Finally back on the blog after a busy couple of months organising our wedding, which took place on 8 May, a very sunny and beautiful day. It was a great afternoon and evening full of celebration, tears, laughter and lots of dancing from young and old alike.
Two days later we headed north to Queensland's Hamilton Island for our honeymoon. Back in June 1770, Captain James Cook sailed through the Whitsunday Passage, passing by Hamilton Island.
Covering an area of 750 hectares, Hamilton Island has spectacular sunsets, beautiful butterflies, cute marine turtles, delicious but expensive food and plenty of swimming pools. There's no Olympic complexes on the island but there's every other shape and size of pool. There's huge, meandering, resort pools, stylish and shapely infinity pools, tiny, private plunge pools, straight, long, lap pools and curvaceous, flamboyant designer pools.
The pool at the Beach Club where we stayed was a lovely 25-metre infinity pool overlooking Catseye Beach. At our very leisurely breakfasts on the terrace each morning, colourful catamarans would sail passed the glistening turquiose water in the pool. As well as being great for a float around and relax, the pool was a good length to swim laps. It even had a black line along the bottom of the pool, which kept me on the straight and narrow. Built around 2002, the deepest part of the pool is 2.4 metres, which levels out to 1.2 metres in the shallow end. If you lie low, the water in the pool and in Catseye Beach join up.
All the other resorts on the island have pools but the one that really caught our eye was at the newly-built Yacht Club Villas, next door to the Hamilton Island Yacht Club. This very curvy almost voluptuous pool stretches along the water's edge in front of the development's Jamie Durie-designed garden. At sunset it looked especially alluring with the fading light in the sky bathing the water in a pink glow.

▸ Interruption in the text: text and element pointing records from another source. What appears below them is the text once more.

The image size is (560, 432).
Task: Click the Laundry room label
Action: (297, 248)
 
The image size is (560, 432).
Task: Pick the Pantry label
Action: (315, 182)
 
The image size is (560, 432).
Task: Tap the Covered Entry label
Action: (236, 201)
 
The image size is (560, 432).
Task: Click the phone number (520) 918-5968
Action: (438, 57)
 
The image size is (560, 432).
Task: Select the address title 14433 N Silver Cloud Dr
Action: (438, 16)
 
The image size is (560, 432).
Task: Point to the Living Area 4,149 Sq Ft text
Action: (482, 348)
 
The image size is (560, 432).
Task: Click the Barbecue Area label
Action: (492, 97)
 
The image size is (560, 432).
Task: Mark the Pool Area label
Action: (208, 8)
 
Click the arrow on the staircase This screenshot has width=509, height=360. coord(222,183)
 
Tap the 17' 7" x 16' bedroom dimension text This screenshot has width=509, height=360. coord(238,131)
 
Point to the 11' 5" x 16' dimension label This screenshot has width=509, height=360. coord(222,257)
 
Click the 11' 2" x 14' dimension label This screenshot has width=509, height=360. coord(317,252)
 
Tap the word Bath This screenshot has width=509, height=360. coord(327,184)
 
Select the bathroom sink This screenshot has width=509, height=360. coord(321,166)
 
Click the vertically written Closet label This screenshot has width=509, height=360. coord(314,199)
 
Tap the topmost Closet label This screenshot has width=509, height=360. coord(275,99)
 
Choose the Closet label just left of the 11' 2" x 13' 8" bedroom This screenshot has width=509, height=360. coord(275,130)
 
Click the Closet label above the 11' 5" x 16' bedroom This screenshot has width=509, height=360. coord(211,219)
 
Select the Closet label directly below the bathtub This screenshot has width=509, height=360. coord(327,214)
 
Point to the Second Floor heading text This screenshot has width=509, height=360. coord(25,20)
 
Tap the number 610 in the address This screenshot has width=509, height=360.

The next-door Yacht Club, which was opened in 2009, includes a narrow 30-metre lap pool which sits underneath the wings of the Walter Barda-designed building. Dubbed the Opera House of the Barrier Reef, the Yacht Club is the baby of businessman and sailor Bob Oatley, the owner of the island. Whatever you think of the design, the club's top terrace was a very romantic spot to sip on champagne and watch the changing colours and shapes of the sky and sea at sunset.